> [Extracted entries]:
============

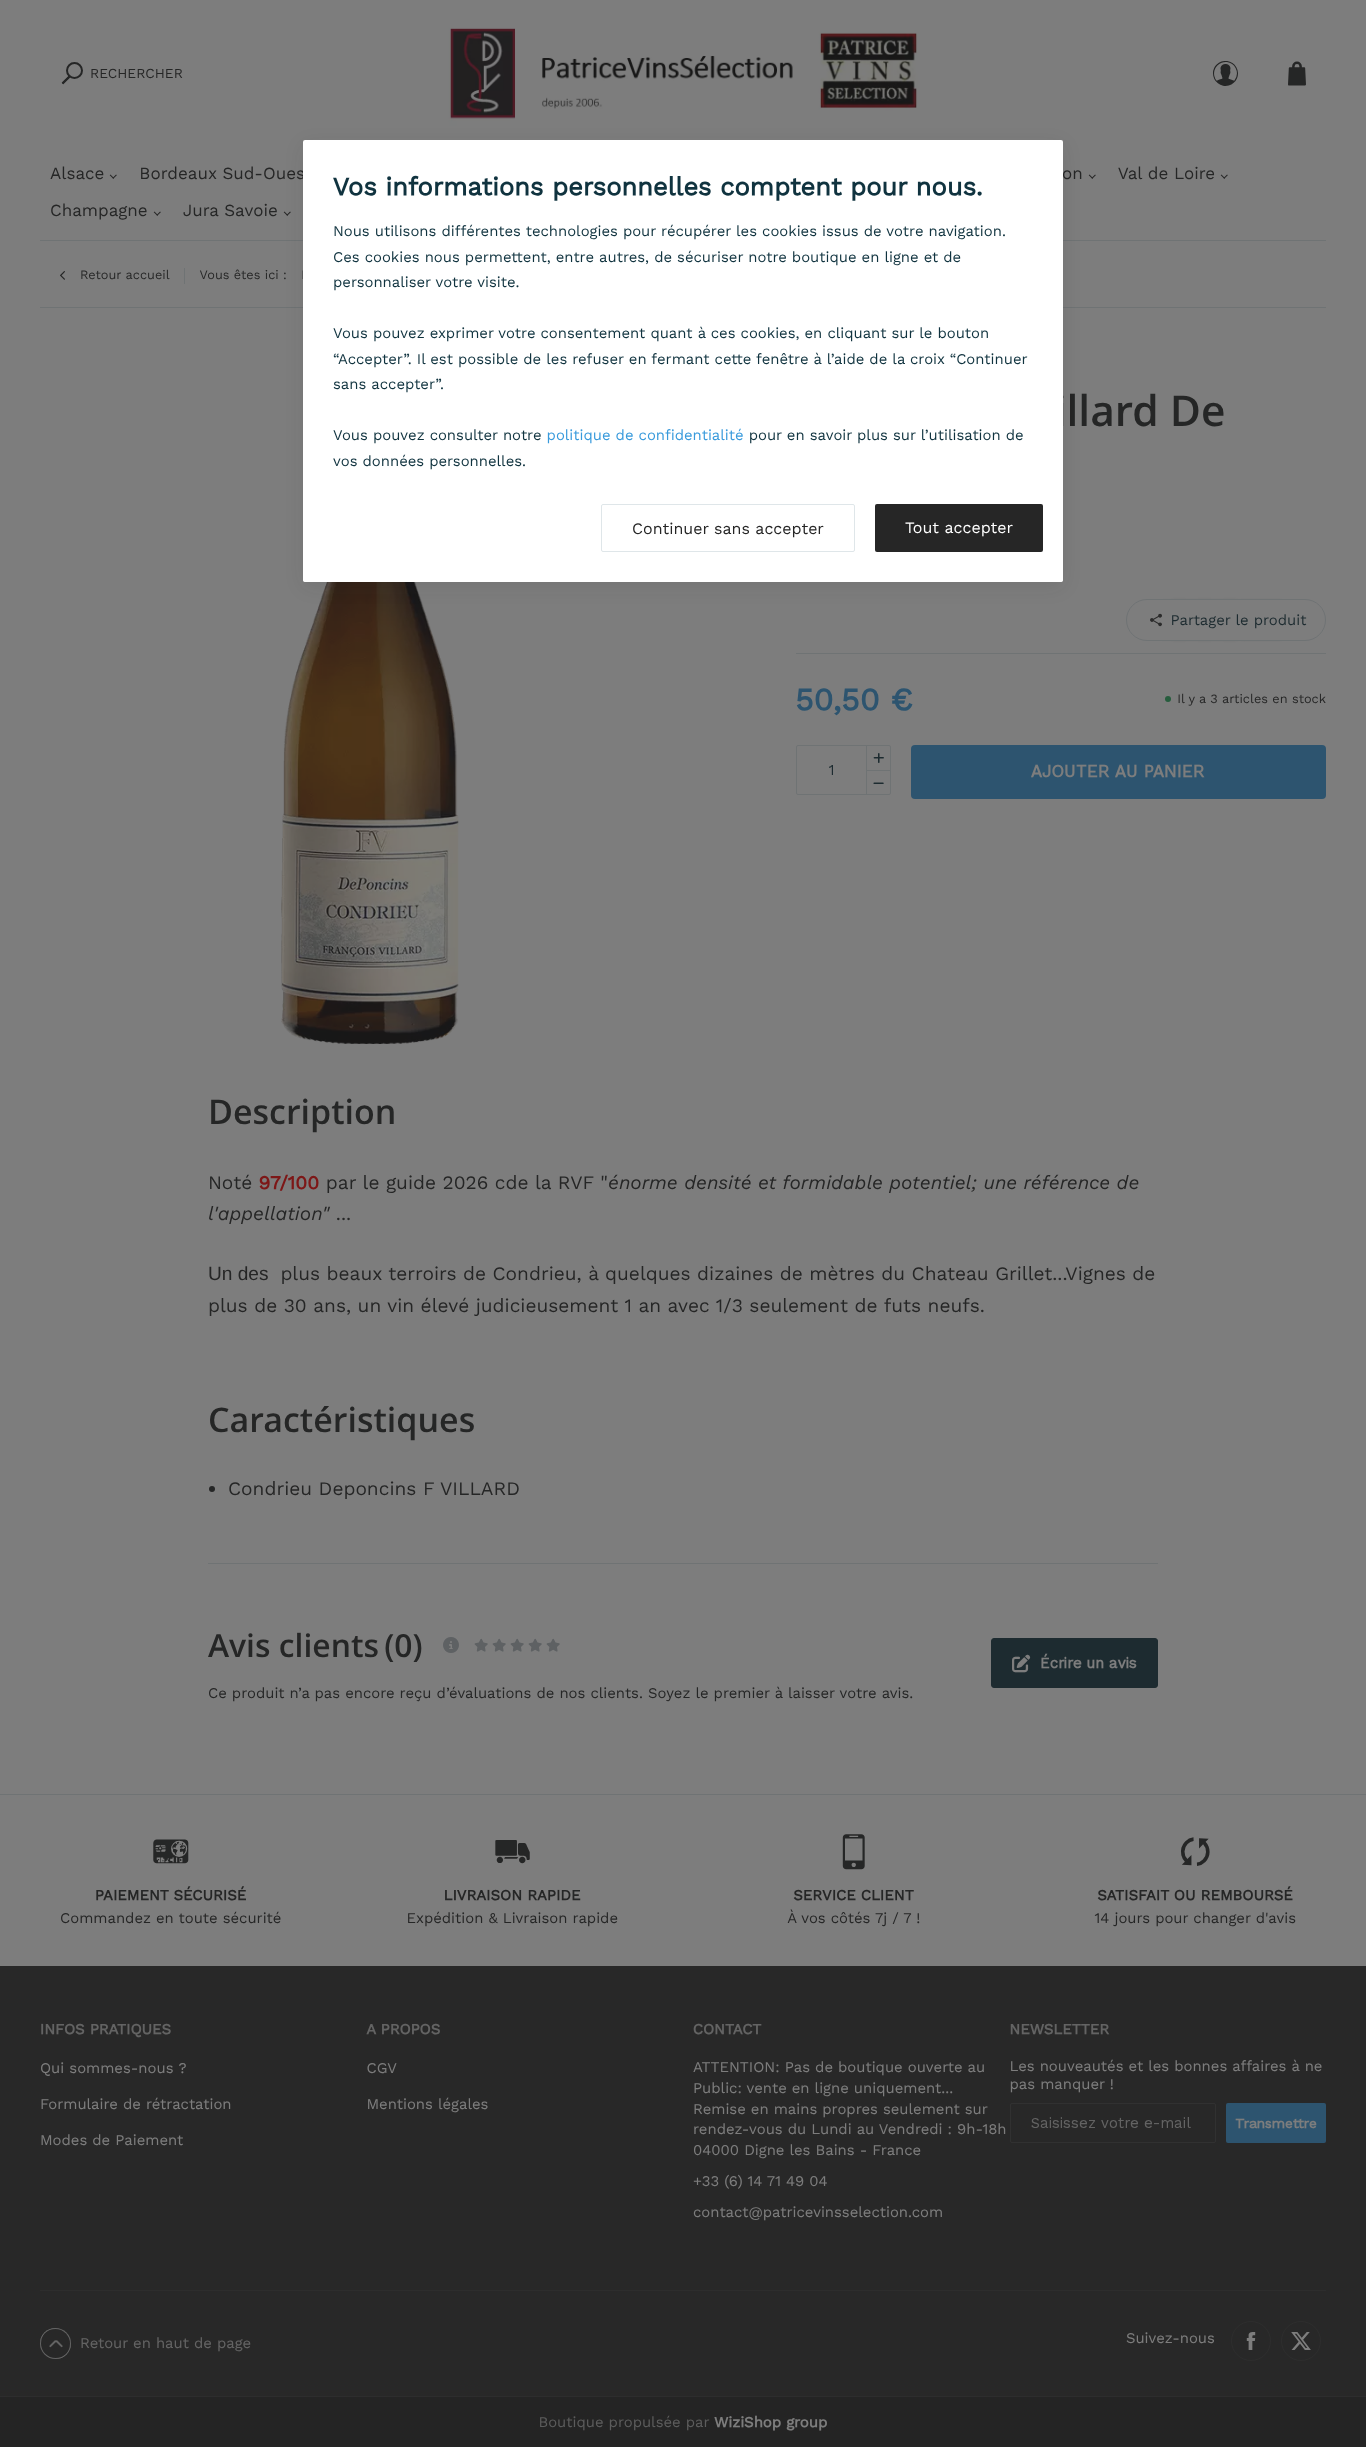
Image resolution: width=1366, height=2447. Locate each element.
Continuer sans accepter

============

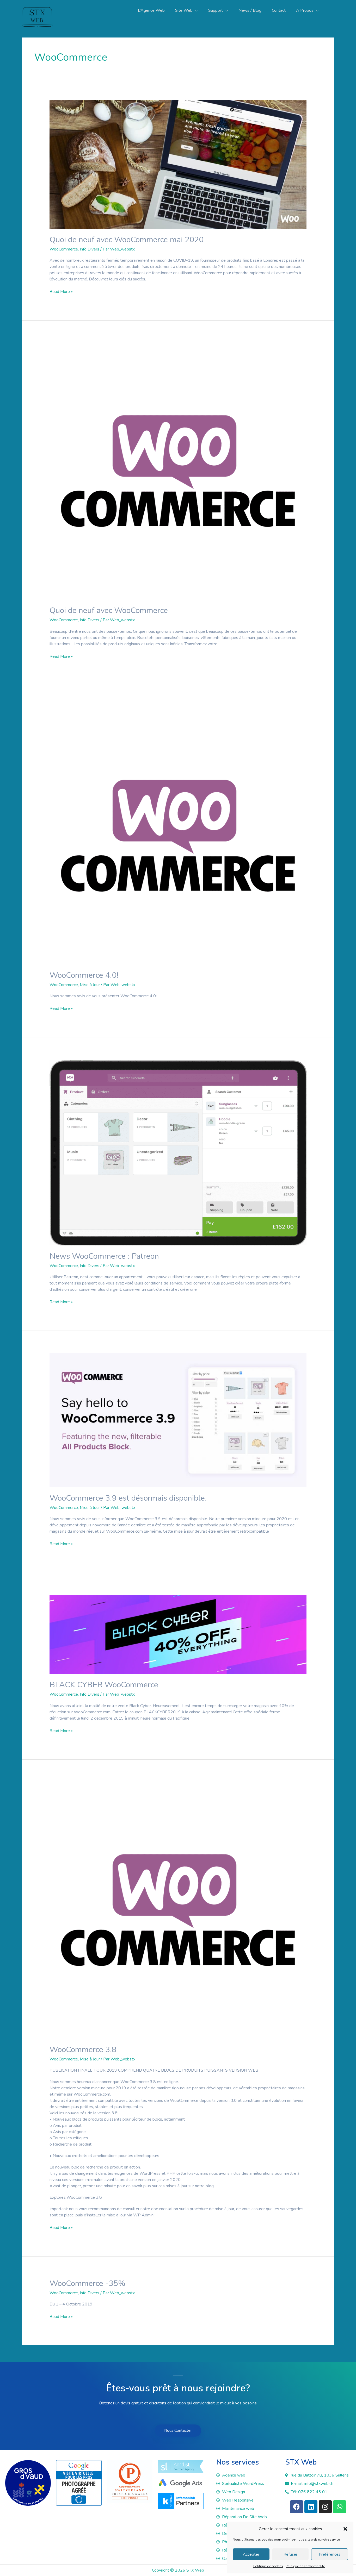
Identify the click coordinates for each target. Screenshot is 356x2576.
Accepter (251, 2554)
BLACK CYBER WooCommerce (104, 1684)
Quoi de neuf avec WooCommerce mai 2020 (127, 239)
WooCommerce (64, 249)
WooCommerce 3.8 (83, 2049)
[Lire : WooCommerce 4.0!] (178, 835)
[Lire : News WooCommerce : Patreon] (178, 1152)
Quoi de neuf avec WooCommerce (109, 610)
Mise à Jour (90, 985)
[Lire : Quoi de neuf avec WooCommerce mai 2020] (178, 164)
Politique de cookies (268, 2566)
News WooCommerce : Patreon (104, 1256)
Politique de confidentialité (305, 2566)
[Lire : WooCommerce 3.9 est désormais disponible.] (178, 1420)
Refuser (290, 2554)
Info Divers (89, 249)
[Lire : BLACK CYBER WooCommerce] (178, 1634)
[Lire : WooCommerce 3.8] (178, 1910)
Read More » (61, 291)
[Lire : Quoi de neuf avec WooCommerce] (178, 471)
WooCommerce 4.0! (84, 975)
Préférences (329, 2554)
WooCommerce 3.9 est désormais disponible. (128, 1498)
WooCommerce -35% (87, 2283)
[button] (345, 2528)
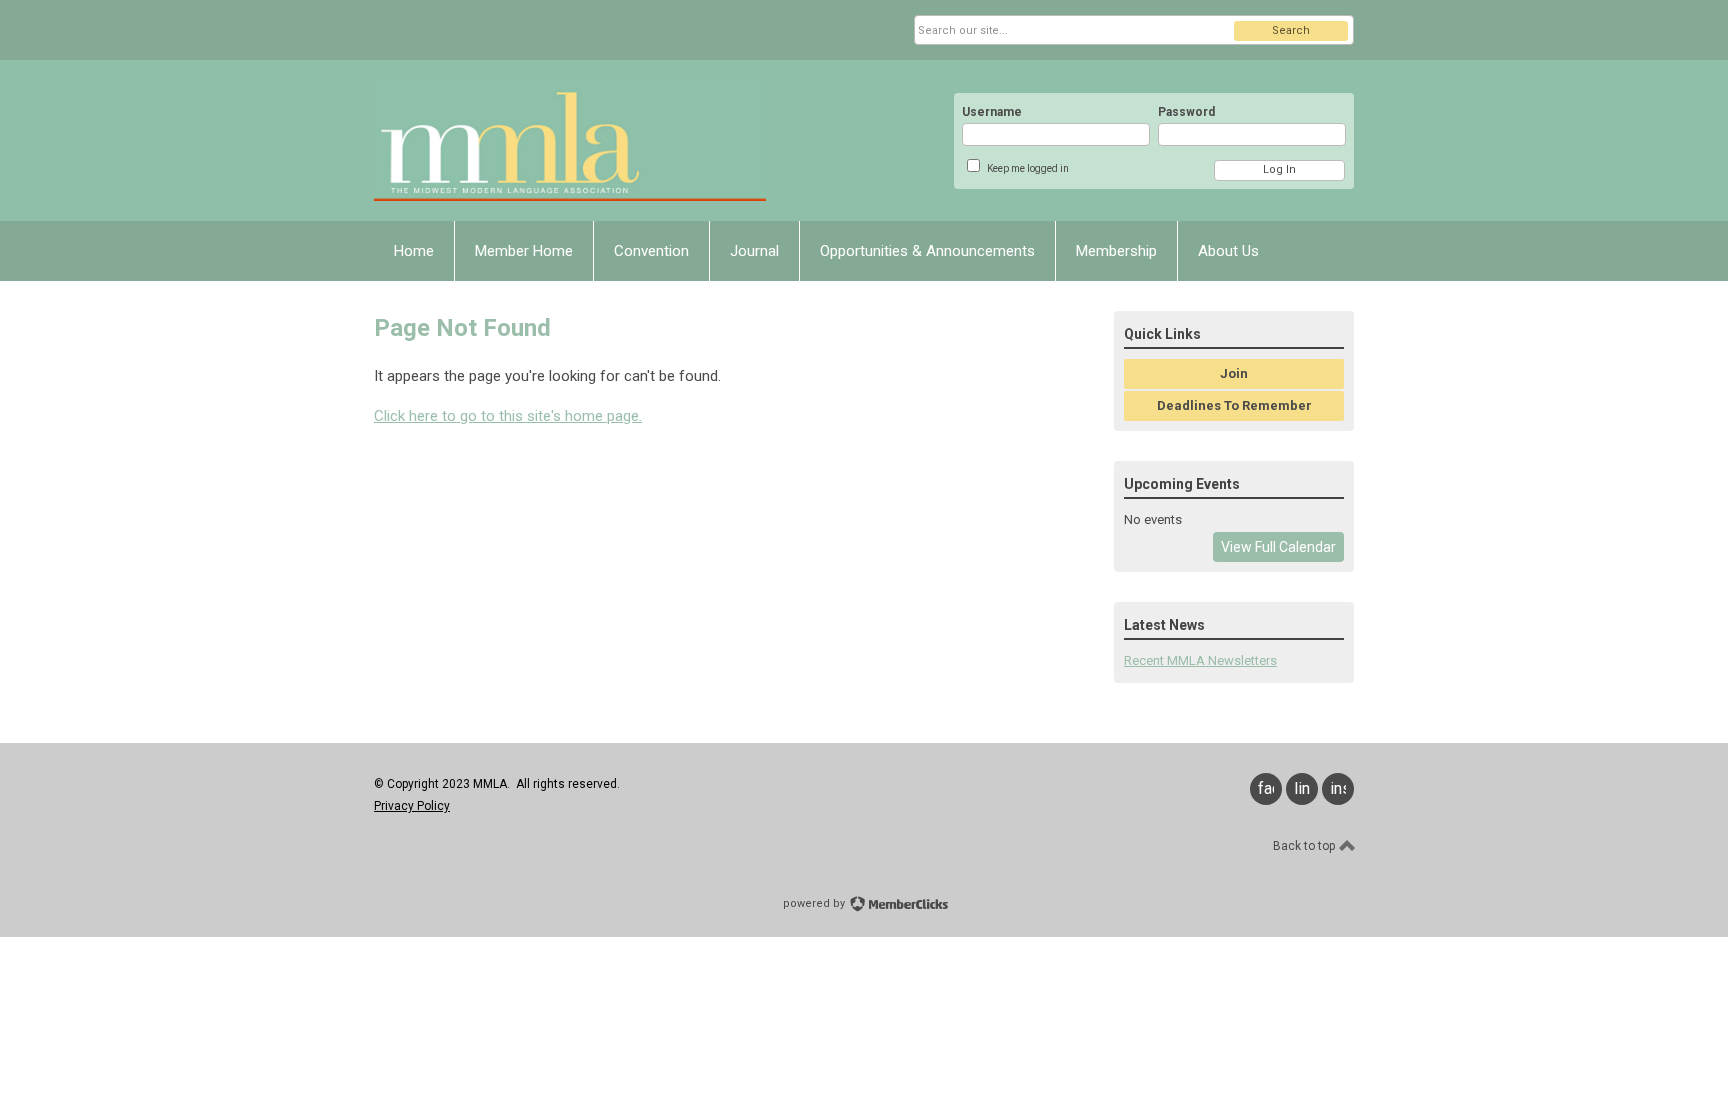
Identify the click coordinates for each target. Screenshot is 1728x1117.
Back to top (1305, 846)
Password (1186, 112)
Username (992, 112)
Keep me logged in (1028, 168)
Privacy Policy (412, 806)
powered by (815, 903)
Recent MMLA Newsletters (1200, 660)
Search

============

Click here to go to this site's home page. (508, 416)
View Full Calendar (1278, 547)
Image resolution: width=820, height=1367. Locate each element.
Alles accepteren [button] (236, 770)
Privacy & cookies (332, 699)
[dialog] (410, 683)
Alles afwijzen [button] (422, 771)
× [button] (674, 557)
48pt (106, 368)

============

The response consists of the lines above that contain "element".

Image resolution: width=1366, height=2447. Locate each element.
Image resolution: width=820, height=1367. Locate each element.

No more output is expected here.